Gamma distribution and probability less then expected value? 
Let $X\sim \operatorname{Gamma}(\alpha = 7, \beta)$, then $P(X > E(X))$ is:

A) 0.35
B) 0.45 
C) 0.55 
D) 0.65
The answer is 0.45.

This is what I have so far: 

$E(X)=\alpha\beta$ 
so I want $P(X > \alpha \beta)$, $\alpha=7$ so I can use the table for this if I divide by beta, but I don't have beta's original value. From the table I'm deducting that $X=7$..
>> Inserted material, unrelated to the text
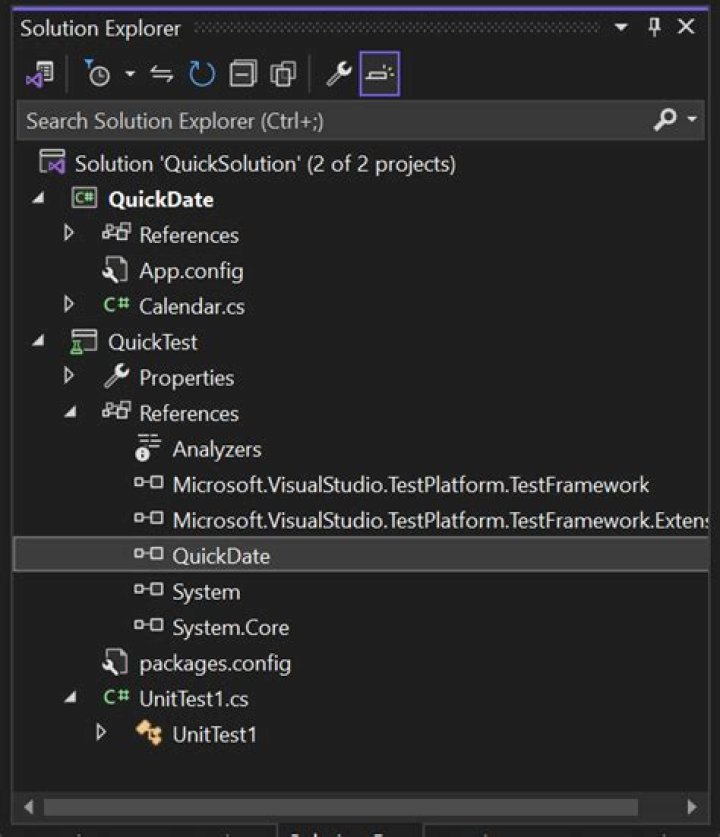Open the search options dropdown beside the magnifier
720x837 pixels.
tap(690, 119)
My main question is, when I divide by $\beta$, am I also dividing the mean and variance by Beta? if that's the actual case I'm guessing $$P(X > E(X))= P(X > 7)$$ which then would make sense since $\alpha$ and $x$ are both 7. So is this the general rule when dividing by beta to make it equal to 1 to use the tables?
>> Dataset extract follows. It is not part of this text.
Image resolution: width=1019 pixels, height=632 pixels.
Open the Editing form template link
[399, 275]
Thank you!!! sorry for the rather lengthy question
 A: The value of $\beta$ doesn't matter at all since $\beta$ is a scale parameter, so altering $\beta$ merely multiplies both sides of the inequality $X> \operatorname{E}(X)$ by the same number. Thus for simplicity we can assume $\beta=1.$
The probability distribution is then
$$
\frac 1 {\Gamma(\alpha)} x^{\alpha-1} e^{-x} \, dx \text{ for } x\ge 0.
$$
The expected value is $\alpha.$ So
\begin{align}
\Pr(X>\operatorname{E}(X)) = {} & \Pr(X>\alpha) = \int_\alpha^\infty \frac 1 {\Gamma(\alpha)} x^{\alpha-1} e^{-x}\,dx = \frac 1 {720} \int_7^\infty x^6 \Big(e^{-x} \, dx\Big) \\[10pt]
= {} & \frac 1 {720} \int u\,dv = \frac 1 {720} \left( uv - \int v\,du \right) \\[10pt]
& \text{where } u = x^6 \text{ and } dv = e^{-x} \, dx.
\end{align}
When you do this integration by parts, you will get an expression involving
$$
\int_7^\infty 6x^5 e^{-x} \, dx
$$
and you will have to integrate by parts again, and iterate that until the power of $x$ is $0$.
Another way to look at it is this: Let $X$ be the waiting time until the $7$th arrival in a Poisson process. Then $X$ has this distribution. But the following events are the same:
$$
\Big[ X > 7 \Big] \quad \text{and} \quad \Big[ \text{fewer than 7 arrivals before time 7} \Big]
$$
The number of arrivals before time $7$ has a Poisson distribution with expected value $7$, so the probability is
$$
\Pr(\text{fewer than 7 arrivals}) = \sum_{n=0}^6 \frac{7^n e^{-7}}{n!}.